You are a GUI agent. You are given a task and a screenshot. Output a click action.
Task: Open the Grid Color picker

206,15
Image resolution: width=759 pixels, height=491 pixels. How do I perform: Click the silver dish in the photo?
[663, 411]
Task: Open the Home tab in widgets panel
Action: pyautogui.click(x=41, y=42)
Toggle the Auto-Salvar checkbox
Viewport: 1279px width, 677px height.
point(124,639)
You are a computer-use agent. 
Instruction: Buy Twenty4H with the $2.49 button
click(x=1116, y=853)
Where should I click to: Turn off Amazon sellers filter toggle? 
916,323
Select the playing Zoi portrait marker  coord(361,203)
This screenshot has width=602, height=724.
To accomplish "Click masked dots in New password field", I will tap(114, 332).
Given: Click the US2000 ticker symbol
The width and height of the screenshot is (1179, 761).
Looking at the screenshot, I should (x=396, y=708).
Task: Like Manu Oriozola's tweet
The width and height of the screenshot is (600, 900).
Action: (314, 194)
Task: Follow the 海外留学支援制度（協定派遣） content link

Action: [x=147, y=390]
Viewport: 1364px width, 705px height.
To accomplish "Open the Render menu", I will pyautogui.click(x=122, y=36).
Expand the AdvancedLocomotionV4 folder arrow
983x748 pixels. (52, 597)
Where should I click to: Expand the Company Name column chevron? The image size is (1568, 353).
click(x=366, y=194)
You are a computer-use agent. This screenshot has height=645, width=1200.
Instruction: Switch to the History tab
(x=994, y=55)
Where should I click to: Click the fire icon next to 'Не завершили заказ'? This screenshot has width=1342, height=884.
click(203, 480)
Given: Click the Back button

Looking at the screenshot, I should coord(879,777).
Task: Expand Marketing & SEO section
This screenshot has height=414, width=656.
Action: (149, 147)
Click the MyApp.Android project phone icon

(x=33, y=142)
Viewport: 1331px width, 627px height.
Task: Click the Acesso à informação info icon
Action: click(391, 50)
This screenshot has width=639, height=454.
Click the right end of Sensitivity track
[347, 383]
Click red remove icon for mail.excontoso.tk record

▸ Problem to work on
Write each record above out again exactly as it reads.

▸ Solution for this task
You are a GUI agent. You are given a task and a screenshot. Output a click action.
Task: Open the Grid Color picker

206,15
Image resolution: width=759 pixels, height=491 pixels. How do I perform: Click the silver dish in the photo?
[663, 411]
Task: Open the Home tab in widgets panel
Action: pyautogui.click(x=41, y=42)
Toggle the Auto-Salvar checkbox
Viewport: 1279px width, 677px height.
point(124,639)
You are a computer-use agent. 
Instruction: Buy Twenty4H with the $2.49 button
click(x=1116, y=853)
Where should I click to: Turn off Amazon sellers filter toggle? 
916,323
Select the playing Zoi portrait marker  coord(361,203)
This screenshot has width=602, height=724.
To accomplish "Click masked dots in New password field", I will tap(114, 332).
Given: Click the US2000 ticker symbol
The width and height of the screenshot is (1179, 761).
Looking at the screenshot, I should (x=396, y=708).
Task: Like Manu Oriozola's tweet
The width and height of the screenshot is (600, 900).
Action: (314, 194)
Task: Follow the 海外留学支援制度（協定派遣） content link

Action: [x=147, y=390]
Viewport: 1364px width, 705px height.
To accomplish "Open the Render menu", I will pyautogui.click(x=122, y=36).
Expand the AdvancedLocomotionV4 folder arrow
983x748 pixels. (52, 597)
Where should I click to: Expand the Company Name column chevron? The image size is (1568, 353).
click(x=366, y=194)
You are a computer-use agent. This screenshot has height=645, width=1200.
Instruction: Switch to the History tab
(x=994, y=55)
Where should I click to: Click the fire icon next to 'Не завершили заказ'? This screenshot has width=1342, height=884.
click(203, 480)
Given: Click the Back button

Looking at the screenshot, I should coord(879,777).
Task: Expand Marketing & SEO section
This screenshot has height=414, width=656.
Action: (149, 147)
Click the MyApp.Android project phone icon

(x=33, y=142)
Viewport: 1331px width, 627px height.
Task: Click the Acesso à informação info icon
Action: click(391, 50)
This screenshot has width=639, height=454.
Click the right end of Sensitivity track
[347, 383]
Click red remove icon for mail.excontoso.tk record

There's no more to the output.